On 2012-10-02, John R Pierce pierce@hogranch.com wrote:

...

a server makes very little use of its system disks after its booted, everything it needs ends up in cache pretty quickly. and you typically don't reboot a server very often. why waste SSD for that?

I think the impetus (which I wasn't totally on top of) was to maximize the number of drive bays in the controller node. So the bays are 2.5" instead of 3.5", and finding 2.5" ''enterprise'' SATA drives is fairly nontrivial from what I can tell. I don't actually need 8 2.5" drive bays, so that was an oversight on my part.
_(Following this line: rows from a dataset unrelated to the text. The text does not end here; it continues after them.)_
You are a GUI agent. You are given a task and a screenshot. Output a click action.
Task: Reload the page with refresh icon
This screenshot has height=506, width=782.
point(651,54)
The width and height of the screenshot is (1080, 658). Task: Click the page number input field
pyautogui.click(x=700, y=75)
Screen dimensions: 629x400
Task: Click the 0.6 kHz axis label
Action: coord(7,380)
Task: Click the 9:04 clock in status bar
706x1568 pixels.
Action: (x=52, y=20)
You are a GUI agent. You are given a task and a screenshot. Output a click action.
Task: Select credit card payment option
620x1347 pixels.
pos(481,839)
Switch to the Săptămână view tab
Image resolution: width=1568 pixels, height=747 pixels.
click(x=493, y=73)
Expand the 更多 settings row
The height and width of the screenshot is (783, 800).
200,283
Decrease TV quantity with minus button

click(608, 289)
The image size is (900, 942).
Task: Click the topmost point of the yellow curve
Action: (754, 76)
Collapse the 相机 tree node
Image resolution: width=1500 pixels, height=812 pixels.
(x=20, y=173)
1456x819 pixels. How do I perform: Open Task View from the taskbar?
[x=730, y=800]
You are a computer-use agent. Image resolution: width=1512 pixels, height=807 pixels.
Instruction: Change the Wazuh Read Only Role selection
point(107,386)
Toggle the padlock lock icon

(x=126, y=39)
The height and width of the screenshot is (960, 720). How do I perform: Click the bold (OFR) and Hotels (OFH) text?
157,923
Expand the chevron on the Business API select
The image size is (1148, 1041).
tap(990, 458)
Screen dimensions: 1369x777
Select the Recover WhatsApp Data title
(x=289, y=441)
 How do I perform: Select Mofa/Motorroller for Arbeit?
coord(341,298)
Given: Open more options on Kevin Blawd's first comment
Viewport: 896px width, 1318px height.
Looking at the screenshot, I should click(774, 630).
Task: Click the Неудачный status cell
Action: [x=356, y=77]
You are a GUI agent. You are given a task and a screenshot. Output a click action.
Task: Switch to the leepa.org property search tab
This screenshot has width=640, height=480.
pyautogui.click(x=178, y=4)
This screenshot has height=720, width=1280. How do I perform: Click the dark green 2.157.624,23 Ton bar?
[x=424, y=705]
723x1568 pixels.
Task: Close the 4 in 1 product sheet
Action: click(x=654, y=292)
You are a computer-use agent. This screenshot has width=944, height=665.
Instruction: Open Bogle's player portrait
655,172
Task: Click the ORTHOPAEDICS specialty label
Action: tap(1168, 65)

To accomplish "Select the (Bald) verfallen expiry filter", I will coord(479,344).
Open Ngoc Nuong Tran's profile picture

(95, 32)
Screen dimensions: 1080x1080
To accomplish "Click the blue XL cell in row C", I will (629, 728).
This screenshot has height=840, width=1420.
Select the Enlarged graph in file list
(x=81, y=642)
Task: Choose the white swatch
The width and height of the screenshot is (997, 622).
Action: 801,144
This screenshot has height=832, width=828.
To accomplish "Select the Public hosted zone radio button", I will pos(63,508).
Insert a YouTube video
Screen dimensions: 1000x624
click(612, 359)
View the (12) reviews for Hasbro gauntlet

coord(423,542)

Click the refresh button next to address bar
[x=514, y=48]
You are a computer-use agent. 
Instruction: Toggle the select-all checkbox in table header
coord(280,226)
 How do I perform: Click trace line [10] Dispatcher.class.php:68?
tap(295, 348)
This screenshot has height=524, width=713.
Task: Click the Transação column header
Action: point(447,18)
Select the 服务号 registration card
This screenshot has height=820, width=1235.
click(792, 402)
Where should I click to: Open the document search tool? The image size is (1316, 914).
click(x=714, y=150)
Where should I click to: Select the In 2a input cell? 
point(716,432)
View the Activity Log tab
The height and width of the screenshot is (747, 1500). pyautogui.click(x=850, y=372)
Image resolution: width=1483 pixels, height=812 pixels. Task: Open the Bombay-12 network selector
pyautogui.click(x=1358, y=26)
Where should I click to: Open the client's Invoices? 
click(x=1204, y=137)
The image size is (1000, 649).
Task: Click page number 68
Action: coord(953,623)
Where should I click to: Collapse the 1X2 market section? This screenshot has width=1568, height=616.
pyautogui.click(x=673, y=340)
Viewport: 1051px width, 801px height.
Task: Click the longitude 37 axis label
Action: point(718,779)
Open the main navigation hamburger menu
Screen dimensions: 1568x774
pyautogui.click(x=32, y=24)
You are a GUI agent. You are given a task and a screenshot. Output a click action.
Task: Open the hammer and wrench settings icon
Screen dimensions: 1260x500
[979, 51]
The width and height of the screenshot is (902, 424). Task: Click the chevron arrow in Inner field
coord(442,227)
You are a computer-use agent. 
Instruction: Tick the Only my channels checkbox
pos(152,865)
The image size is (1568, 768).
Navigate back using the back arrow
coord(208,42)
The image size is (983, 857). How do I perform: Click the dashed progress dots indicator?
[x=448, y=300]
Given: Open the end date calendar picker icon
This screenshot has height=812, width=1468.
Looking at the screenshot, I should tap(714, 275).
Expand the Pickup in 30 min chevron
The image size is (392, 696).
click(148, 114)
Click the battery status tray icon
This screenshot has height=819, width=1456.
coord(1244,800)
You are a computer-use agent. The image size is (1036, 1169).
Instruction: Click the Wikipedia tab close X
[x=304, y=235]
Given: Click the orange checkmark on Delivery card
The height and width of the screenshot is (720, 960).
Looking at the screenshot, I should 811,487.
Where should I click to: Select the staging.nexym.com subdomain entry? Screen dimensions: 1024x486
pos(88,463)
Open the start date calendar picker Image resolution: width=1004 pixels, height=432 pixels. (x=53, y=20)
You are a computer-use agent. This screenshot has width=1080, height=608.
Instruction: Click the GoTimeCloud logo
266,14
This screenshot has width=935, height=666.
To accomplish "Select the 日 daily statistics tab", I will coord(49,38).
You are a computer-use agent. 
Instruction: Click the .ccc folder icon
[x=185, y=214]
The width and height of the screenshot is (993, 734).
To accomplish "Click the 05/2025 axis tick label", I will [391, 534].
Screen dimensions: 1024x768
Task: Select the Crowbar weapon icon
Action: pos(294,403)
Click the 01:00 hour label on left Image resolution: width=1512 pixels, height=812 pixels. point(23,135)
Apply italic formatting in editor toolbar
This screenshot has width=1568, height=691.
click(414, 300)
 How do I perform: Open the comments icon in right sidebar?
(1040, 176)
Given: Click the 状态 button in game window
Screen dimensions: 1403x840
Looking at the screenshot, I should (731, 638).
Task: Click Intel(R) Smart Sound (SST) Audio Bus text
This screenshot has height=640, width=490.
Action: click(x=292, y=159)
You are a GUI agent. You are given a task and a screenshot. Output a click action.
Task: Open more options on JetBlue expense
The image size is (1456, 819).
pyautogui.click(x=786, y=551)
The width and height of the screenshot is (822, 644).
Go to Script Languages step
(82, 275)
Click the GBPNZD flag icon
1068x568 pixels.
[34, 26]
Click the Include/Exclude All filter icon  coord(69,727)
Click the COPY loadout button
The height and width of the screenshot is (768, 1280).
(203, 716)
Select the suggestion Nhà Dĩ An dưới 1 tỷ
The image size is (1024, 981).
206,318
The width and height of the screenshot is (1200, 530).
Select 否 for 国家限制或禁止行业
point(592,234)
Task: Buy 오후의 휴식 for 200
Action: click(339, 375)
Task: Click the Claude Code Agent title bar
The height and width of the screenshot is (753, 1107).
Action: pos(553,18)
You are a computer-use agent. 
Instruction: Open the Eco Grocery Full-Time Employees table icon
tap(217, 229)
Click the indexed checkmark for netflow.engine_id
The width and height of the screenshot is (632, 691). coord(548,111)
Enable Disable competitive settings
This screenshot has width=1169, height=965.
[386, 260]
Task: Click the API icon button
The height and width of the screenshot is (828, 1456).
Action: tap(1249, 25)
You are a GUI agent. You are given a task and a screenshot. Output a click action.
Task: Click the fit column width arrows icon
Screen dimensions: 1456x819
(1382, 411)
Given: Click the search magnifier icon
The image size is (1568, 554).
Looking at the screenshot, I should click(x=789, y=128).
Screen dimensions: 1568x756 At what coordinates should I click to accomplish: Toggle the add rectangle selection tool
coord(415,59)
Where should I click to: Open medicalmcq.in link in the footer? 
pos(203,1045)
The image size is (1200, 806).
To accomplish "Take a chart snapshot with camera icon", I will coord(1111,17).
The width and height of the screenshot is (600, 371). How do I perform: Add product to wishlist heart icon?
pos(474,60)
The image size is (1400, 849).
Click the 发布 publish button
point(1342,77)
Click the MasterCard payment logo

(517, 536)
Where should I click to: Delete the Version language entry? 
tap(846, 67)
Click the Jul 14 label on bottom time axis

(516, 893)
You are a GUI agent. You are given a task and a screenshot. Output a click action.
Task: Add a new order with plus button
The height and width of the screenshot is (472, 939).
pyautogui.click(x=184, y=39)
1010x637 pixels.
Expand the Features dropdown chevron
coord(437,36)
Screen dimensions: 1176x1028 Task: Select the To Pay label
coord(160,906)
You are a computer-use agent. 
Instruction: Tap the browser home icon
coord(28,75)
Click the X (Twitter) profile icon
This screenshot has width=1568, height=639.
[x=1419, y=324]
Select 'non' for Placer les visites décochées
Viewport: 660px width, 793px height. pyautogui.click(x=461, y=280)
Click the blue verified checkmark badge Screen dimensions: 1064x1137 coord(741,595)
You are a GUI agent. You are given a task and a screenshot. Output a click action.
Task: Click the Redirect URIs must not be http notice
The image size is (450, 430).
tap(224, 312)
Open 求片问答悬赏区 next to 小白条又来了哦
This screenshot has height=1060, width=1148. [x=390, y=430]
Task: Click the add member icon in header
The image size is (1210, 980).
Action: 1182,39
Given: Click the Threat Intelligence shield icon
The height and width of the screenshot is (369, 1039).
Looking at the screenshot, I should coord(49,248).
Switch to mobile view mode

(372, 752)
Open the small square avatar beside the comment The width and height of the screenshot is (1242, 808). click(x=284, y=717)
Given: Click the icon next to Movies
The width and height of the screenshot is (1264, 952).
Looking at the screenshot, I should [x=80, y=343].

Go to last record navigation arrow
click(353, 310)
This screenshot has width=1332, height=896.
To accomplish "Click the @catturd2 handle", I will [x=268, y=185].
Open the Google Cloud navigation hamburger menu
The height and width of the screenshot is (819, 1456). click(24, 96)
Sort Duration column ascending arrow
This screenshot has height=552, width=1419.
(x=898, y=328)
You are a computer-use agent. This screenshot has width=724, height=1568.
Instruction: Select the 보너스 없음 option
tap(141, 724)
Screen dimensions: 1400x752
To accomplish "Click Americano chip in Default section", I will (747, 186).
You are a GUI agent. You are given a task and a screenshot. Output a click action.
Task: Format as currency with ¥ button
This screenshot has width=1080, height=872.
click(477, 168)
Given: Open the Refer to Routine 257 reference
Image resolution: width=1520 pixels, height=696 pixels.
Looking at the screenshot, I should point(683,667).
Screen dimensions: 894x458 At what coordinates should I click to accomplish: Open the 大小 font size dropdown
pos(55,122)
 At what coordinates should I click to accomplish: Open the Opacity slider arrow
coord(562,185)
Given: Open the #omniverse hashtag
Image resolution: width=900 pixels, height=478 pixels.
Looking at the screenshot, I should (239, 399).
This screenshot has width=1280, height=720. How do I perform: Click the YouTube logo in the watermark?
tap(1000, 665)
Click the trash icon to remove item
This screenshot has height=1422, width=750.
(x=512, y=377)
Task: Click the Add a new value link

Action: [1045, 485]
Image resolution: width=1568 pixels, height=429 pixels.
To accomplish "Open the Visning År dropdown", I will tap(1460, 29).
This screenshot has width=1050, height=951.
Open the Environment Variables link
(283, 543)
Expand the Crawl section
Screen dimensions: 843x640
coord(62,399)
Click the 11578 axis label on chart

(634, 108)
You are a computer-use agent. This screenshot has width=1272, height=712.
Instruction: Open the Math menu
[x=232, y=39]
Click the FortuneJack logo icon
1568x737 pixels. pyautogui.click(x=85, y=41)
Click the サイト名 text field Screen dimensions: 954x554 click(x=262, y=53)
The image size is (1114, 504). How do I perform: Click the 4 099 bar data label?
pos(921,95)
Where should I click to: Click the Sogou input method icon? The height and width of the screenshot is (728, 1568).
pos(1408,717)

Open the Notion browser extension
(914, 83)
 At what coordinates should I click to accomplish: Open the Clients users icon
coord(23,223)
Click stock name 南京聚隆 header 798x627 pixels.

After reading the SSD/RAID docs that John Doe posted, I am a little concerned, but I think my plan will be to use these disks as I originally planned, and if they fail too quickly, find some 2.5" magnetic drives and RAID1 them instead. I may also end up putting /tmp, /var, and swap on the disk array instead of on the SSD array, and treat the SSD array as just the write-seldom parts of the OS (e.g., /boot, /usr, /usr/local). If I do that I should be able to alleviate any issues with excessive writing of the SSDs.

I am not sure what drives I have, but I have seen claims of "enterprise" SSDs which are designed to be up 24/7 and be able to tolerate more writes before fatiguing. Has anyone had experience with these drives?

...

re: alignment, use the whole disks, without partitioning. then there's no alignment issues. use a raid block size of like 32k. if you need multiple file systems, put the whole mess into a single LVM vg, and create your logical volumes in lvm.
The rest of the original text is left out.